Defendant’s statement made to police officers tended to show that defendant and the deceased got out of the taxicab, walked up into the woods and started drinking. Defendant stated that they had sexual intercourse, and defendant went to sleep for about twenty minutes. When he awoke, the deceased was not breathing and her heart was not beating. Defendant had been drinking heavily and did not know whether he had killed her or not; although he had put his hands on her neck, he did not remember squeezing. Defendant walked to the bus station and bought a ticket to Knoxville, Tennessee. He then asked the ticket agent to call a taxicab for him, because he wanted to return to where he had left the deceased and make sure that she was dead. Once on Broadway Street, defendant told the taxi driver to go down the road and wait for him, while defendant walked to where the body lay. When her returned to the taxi, he had blood on his shirt. He told the driver that it was his night to get drunk. He rode back to the bus station where he took a bus to Knoxville, returning to Asheville on the following evening. Defendant also admitted that he told a friend on October 6 that on the day he met the deceased he was drinking “pretty bad.” He said that he thought that he had killed her; he had grabbed her by the neck, and she was dead when he left her.
Grady Ward testified that on 4 October 1978 he was operating a taxi in Asheville. On that day at about 2:30 p.m. he picked defendant up at the bus station and drove him to a path near Broadway. Defendant told him to return in about twenty minutes. He complied, and when defendant returned, he had blood *593on his shirt and remarked “the bitch was sick.” The witness then carried defendant back to the bus station.

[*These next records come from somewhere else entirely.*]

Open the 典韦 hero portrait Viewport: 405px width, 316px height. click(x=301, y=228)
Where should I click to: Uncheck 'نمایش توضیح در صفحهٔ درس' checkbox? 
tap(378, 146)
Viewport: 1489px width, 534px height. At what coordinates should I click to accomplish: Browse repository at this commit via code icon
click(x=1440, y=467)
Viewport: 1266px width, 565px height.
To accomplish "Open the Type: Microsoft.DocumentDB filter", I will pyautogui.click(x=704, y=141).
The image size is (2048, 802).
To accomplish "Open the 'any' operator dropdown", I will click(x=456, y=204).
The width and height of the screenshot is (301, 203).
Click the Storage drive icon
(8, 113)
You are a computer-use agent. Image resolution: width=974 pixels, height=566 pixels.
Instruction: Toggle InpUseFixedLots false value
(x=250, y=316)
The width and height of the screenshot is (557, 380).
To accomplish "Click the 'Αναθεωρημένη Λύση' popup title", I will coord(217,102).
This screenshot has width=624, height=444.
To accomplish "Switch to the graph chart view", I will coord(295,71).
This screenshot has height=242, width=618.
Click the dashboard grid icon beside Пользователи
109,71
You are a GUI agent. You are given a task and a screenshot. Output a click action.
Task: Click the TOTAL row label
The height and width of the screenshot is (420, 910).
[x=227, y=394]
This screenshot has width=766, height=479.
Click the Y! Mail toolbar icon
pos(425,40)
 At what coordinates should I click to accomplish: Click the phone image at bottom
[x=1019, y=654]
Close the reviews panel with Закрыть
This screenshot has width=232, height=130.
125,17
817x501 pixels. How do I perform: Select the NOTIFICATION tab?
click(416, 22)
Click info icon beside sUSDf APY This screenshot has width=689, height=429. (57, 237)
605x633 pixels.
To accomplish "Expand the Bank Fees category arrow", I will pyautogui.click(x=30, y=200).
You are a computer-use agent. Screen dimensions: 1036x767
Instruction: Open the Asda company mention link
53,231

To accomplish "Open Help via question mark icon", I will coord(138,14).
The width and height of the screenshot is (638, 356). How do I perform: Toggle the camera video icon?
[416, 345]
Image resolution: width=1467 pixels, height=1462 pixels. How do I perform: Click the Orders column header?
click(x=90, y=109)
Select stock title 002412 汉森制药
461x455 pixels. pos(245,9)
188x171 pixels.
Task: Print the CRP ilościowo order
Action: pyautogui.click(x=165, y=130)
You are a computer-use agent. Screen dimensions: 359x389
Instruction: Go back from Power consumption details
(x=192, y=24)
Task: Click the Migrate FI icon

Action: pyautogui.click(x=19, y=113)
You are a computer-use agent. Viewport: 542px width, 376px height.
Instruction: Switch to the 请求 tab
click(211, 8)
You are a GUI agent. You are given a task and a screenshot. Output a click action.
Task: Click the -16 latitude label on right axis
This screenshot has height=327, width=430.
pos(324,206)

The State’s evidence further tended to show that the nude body of the deceased was found on 11 October 1978 in a grassy clearing off Broadway Street. Items of clothing, assorted papers and a brown pocketbook were found near the body. Dr. Charles Bruce Alexander, a forensic pathologist, testified that the body was in an advanced stage of decomposition including the partial skeletonization of the head and neck. The jawbone had been recently fractured in two places, and there was evidence of trauma in the peck area and an incised wound in the genital area measuring approximately five by five and one-half inches. In the physician’s opinion, the deceased received a tremendous blow or blows to the head and neck area and died from the resulting injury. Dr. Alexander was also of the opinion that the genital wound had probably been inflicted after death, due to the apparent lack of bleeding in that area.
Applying the above-stated principles of law to the evidence presented in this case, we are of the opinion that there was ample evidence from which the jury could reasonably find that the crime of second-degree murder had been committed and that the defendant was the perpetrator of that crime. We, therefore, hold that the trial judge correctly denied defendant’s motions to dismiss.
By his assignments of error numbers 12 and 13, defendant challenges the admission of certain testimony during voir dire hearings. None of the challenged testimony was before the jury, and it is therefore presumed that if the evidence was incompetent, the trial judge would disregard it in making his findings. Therefore, defendant has failed to show how the admission of the testimony prejudiced him. State v. Patterson, 288 N.C. 553, 220 S.E. 2d 600 (1975), death sentence vacated, 428 U.S. 904 (1976).
We have carefully considered the entire record and find no error warranting a new trial.
Justice BROCK did not participate in the consideration or decision of this case.